[Aim]:
Which lines of the records below contain the word "Task"? Show each of those lines in full.

[Information shown]:
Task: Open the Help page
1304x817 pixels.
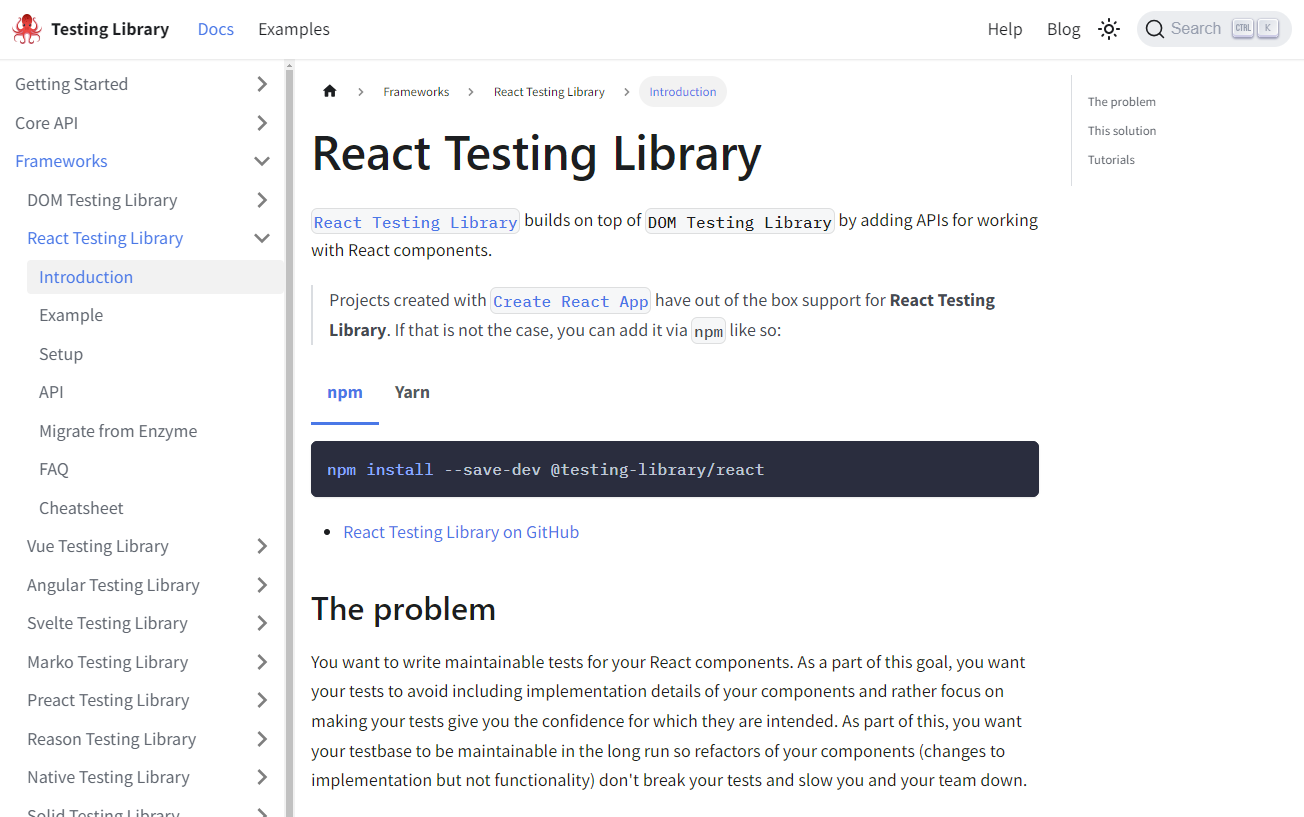Action: pos(1005,28)
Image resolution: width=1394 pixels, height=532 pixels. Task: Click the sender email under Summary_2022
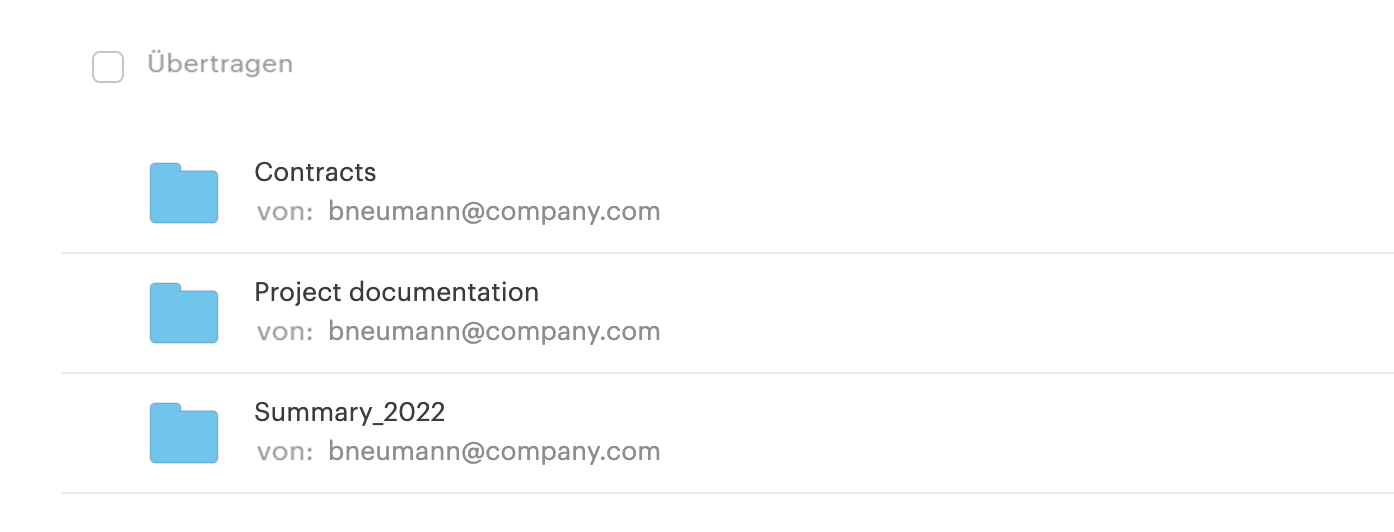coord(494,452)
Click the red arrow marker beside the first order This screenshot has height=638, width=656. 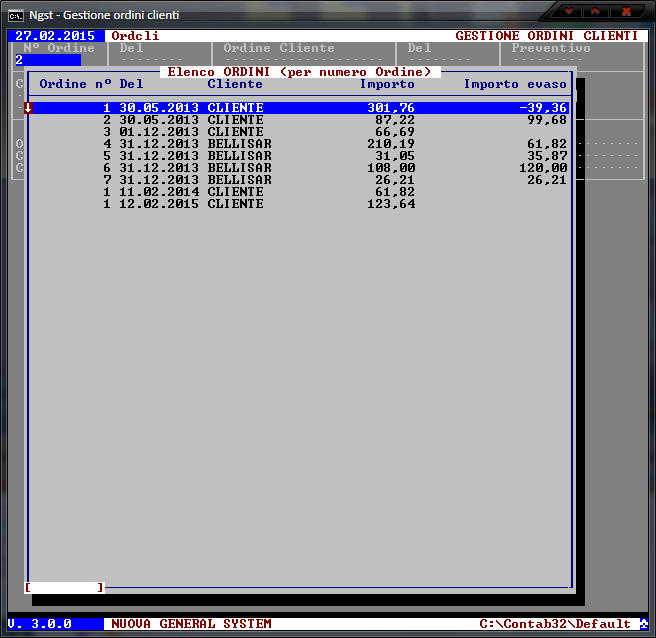(x=28, y=108)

[Expected output]:
Task: Open the Help page
Image resolution: width=1394 pixels, height=532 pixels. Task: Click the sender email under Summary_2022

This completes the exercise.